ARRAY Statement

Defines the elements of an array.
Valid in: DATA step
Category: Information
Type: Declarative

Syntax

Arguments

array-name
specifies the name of the array.
Restriction:Array-name must be a SAS name that is not the name of a SAS variable in the same DATA step.
CAUTION:
Using the name of a SAS function as an array name can cause unpredictable results.
If you inadvertently use a function name as the name of the array, SAS treats parenthetical references that involve the name as array references, not function references, for the duration of the DATA step. A warning message is written to the SAS log.
{subscript}
describes the number and arrangement of elements in the array by using an asterisk, a number, or a range of numbers. Subscript has one of these forms:
{dimension-size(s)}
specifies the number of elements in each dimension of the array. Dimension-size is a numeric representation of either the number of elements in a one-dimensional array or the number of elements in each dimension of a multidimensional array.
Tip:You can enclose the subscript in braces ({}), brackets ( [ ] ) or parentheses (( )).
Examples:This ARRAY statement defines a one dimensional array that is named SIMPLE. The SIMPLE array groups together three variables that are named RED, GREEN, and YELLOW:
array simple{3} red green yellow;

An array with more than one dimension is known as a multidimensional array. You can have any number of dimensions in a multidimensional array. For example, a two-dimensional array provides row and column arrangement of array elements. SAS places variables into a two-dimensional array by filling all rows in order, beginning at the upper left corner of the array (known as row-major order). This statement defines a two-dimensional array with five rows and three columns:

array x{5,3} score1-score15;

{<lower :>upper<, ...<lower :> upper>}
are the bounds of each dimension of an array, where lower is the lower bound of that dimension and upper is the upper bound.
Range:In most explicit arrays, the subscript in each dimension of the array ranges from 1 to n, where n is the number of elements in that dimension.
Tips:For most arrays, 1 is a convenient lower bound. Thus, you do not need to specify the lower and upper bounds. However, specifying both bounds is useful when the array dimensions have a convenient beginning point other than 1.

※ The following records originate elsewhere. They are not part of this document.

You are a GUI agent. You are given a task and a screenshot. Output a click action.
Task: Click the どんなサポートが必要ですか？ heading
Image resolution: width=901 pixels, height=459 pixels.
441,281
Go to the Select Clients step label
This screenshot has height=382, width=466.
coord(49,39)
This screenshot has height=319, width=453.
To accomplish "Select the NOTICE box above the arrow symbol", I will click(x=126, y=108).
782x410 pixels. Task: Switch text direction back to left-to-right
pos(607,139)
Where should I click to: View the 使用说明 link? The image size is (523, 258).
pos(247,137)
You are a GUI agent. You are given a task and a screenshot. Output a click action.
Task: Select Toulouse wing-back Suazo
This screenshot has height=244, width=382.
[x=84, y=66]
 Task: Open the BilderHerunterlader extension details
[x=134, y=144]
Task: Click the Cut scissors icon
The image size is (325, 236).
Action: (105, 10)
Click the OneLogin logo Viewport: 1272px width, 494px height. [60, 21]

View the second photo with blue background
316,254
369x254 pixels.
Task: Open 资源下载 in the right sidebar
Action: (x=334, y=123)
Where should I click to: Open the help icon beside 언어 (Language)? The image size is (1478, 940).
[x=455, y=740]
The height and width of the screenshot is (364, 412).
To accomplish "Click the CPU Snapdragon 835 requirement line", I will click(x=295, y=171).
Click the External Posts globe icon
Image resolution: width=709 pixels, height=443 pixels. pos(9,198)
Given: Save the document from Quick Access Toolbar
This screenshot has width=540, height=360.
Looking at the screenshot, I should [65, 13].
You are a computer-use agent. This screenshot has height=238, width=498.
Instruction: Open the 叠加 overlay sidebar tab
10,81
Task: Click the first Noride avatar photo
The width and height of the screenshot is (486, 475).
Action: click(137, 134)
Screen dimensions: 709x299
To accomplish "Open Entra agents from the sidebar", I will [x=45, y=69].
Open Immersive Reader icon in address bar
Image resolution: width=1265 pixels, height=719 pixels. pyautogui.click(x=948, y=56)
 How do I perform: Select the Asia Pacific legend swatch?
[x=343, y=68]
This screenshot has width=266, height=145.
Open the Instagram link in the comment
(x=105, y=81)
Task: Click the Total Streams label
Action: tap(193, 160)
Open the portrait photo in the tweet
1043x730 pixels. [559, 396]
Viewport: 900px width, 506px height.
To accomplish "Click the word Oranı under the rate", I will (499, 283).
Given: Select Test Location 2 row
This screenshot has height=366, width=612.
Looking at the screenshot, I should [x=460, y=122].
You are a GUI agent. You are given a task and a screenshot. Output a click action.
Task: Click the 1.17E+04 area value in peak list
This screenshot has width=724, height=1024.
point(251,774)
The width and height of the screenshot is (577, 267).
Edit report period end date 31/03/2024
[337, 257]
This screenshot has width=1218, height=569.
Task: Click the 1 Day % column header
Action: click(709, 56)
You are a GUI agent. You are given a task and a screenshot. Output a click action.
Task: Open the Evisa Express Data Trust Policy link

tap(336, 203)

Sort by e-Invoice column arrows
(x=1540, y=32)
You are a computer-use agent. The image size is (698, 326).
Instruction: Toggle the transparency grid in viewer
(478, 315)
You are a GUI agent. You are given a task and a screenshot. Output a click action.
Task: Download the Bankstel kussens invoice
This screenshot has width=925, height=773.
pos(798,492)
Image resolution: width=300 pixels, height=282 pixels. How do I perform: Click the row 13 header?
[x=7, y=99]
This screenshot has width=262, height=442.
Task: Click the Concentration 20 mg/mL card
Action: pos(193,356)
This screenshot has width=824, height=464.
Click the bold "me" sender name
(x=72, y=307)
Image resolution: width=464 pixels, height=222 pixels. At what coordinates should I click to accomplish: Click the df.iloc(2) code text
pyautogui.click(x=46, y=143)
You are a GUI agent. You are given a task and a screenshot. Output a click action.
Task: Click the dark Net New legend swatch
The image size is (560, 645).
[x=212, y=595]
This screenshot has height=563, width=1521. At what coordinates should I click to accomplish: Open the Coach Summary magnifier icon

To reduce the computational time that is needed for subscript evaluation, specify a lower bound of 0.

Examples:In the following example, the value of each dimension is by default the upper bound of that dimension.
array x{5,3} score1-score15;

As an alternative, the following ARRAY statement is a longhand version of the previous example:

array x{1:5,1:3} score1-score15;

{*}
specifies that SAS is to determine the subscript by counting the variables in the array. When you specify the asterisk, also include array-elements.
Restriction:You cannot use the asterisk with _TEMPORARY_ arrays or when you define a multidimensional array.
$
specifies that the elements in the array are character elements.
Tip:The dollar sign is not necessary if the elements have been previously defined as character elements.
length
specifies the length of elements in the array that have not been previously assigned a length.
array-elements
specifies the names of the elements that make up the array. Array-elements must be either all numeric or all character, and they can be listed in any order. The elements can be
variables
lists variable names.
Range:The names must be either variables that you define in the ARRAY statement or variables that SAS creates by concatenating the array name and a number. For example, when the subscript is a number (not the asterisk), you do not need to name each variable in the array. Instead, SAS creates variable names by concatenating the array name and the numbers 1, 2, 3, …n.
Restriction:If you use _ALL_, all the previously defined variables must be of the same type.
Tips:These SAS variable lists enable you to reference variables that have been previously defined in the same DATA step:

_NUMERIC_ specifies all numeric variables.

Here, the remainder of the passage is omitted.